SolEs 22 GmbH & Co. KG Anlegerin erhält 14.450 € zurück

Urteil SolEs 21 LG Hannover

In den vergangenen Monaten haben wir regelmäßig über neue positive Urteile in Sachen SolEs 21 und 22 berichtet. Aktuell führen wir noch eine Vielzahl von Verfahren für Anleger dieser Solarfonds, deren Vergleiche und Urteile uns fast wöchentlich erreichen. Da die meisten Vergleiche eine Pflicht zum Stillschweigen beinhalten, dürfen wir über deren Inhalt und Zustandekommen nicht berichten.

Über unsere Urteile berichten wir jedoch ständig.
In einem der Urteile, die uns in den vergangenen Tagen erreichten, erhält eine Anlegerin aus Friedrichshafen nun 14.450 € nebst Verzugszinsen von der Postbank Finanzberatung AG zurück.

Die Mandantin beteiligte sich im November 2010 mit 15.000 EUR an der SolEs 22 GmbH & CO. KG. Angedient wurde ihr dieser Fonds durch einen Berater der Postbank Finanzberatung AG. In den Beratungsgesprächen teilte sie ihm mit, ihr Kapital sicher und mit Erhalt anlegen zu wollen.

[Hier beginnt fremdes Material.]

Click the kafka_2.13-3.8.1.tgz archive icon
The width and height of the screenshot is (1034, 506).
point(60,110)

Die Beteiligung an einem geschlossenen Fonds wie SolEs 22 macht den Anleger zum Unternehmer. Geschlossene Fonds zählen zu den hochspekulativen Anlageprodukten. Risiken dieser Anlageprodukte sind u.a. das Totalverlustrisiko sowie das Wiederaufleben der Kommanditistenhaftung nach § 172 Abs. 4 HGB. Diese Risiken sind aufklärungsbedürftig.

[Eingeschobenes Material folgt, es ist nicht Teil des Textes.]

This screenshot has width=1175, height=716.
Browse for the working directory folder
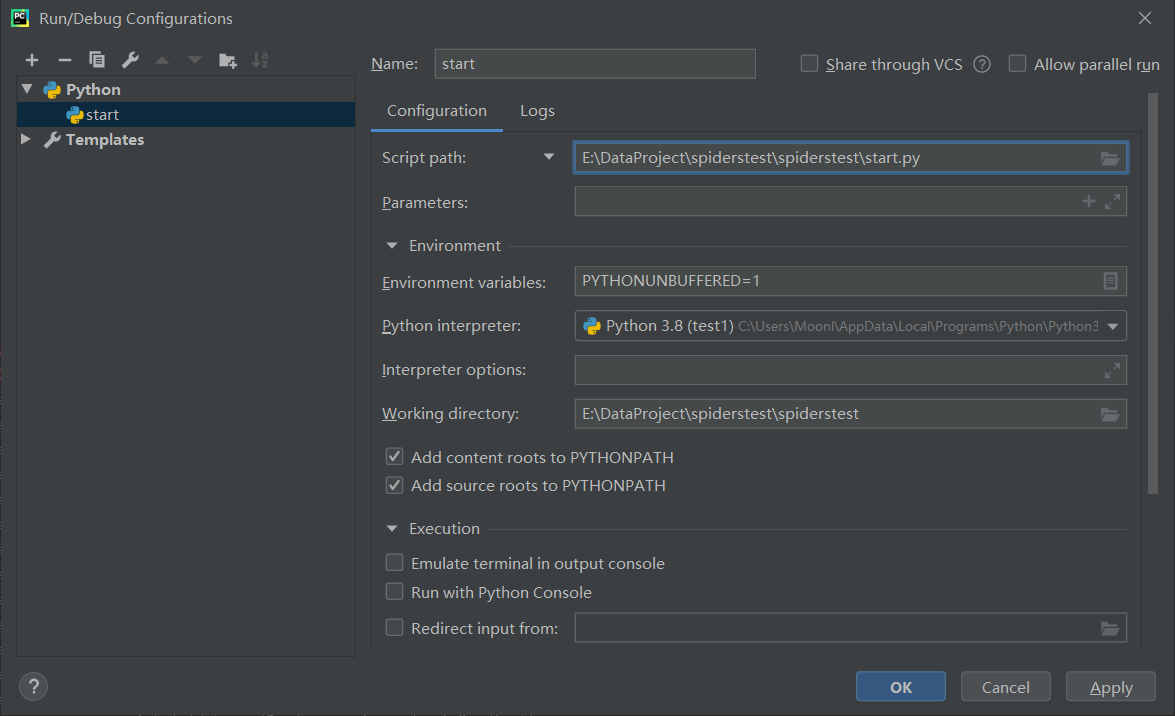pyautogui.click(x=1109, y=414)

Das Gericht begründet sein Urteil zugunsten der Mandantin damit, dass der Berater sie eben nicht vollständig über die Risiken der Beteiligung aufgeklärt habe. Die Postbank Finanzberatung AG habe somit ihre Pflicht zur Aufklärung über die mit der Beteiligung verbundenen Risiken verletzt.

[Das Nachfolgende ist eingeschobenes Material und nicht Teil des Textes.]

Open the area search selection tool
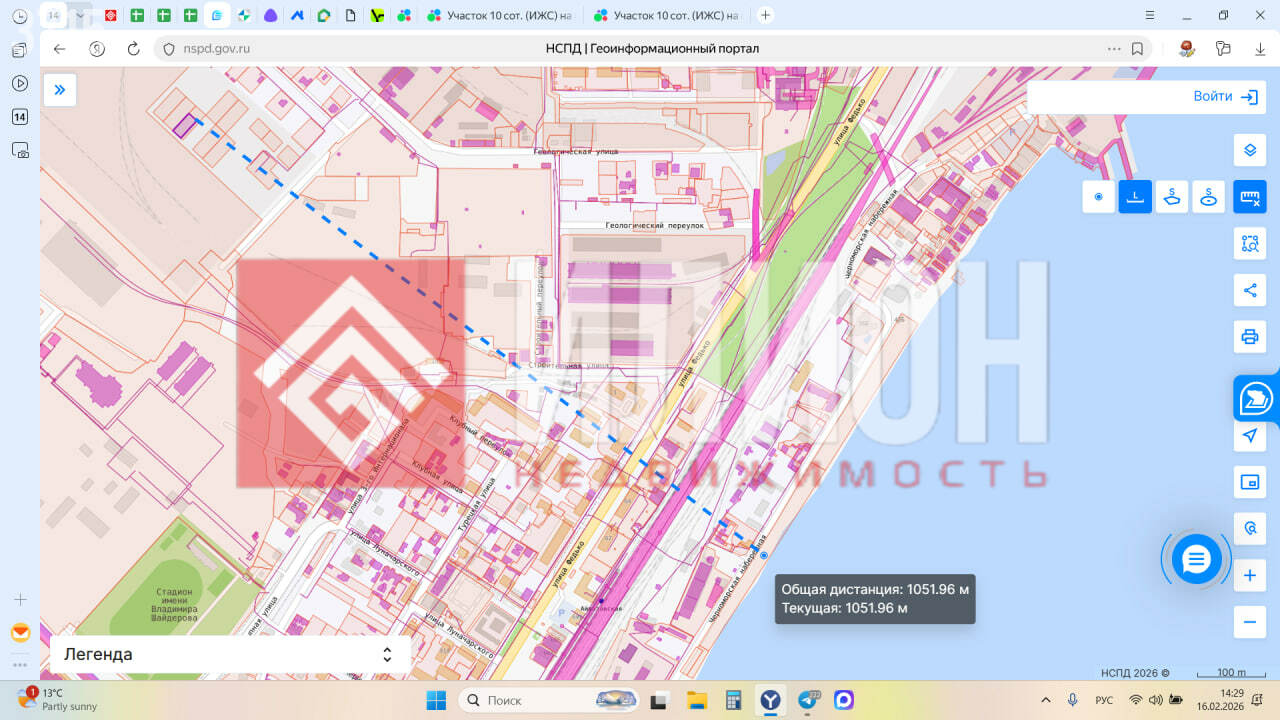 click(x=1249, y=243)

Durch das Urteil erhält die Anlegerin aus Friedrichshafen ihre Anlagesumme abzüglich erfolgter Ausschüttungen von der Postbank Finanzberatung zurück. Zudem erhält sie Verzugszinsen und wird von Schäden und Nachteilen, die unmittelbar oder mittelbar aus der Zeichnung des Fonds resultieren, freigestellt.

Das Urteil ist bereits rechtskräftig und die Postbank Finanzberatung hat der Anlegerin die Summe bereits ausgezahlt. Rechtsanwalt Alexander Schwer der die Mandantin vertritt, freut sich über das positive Urteil.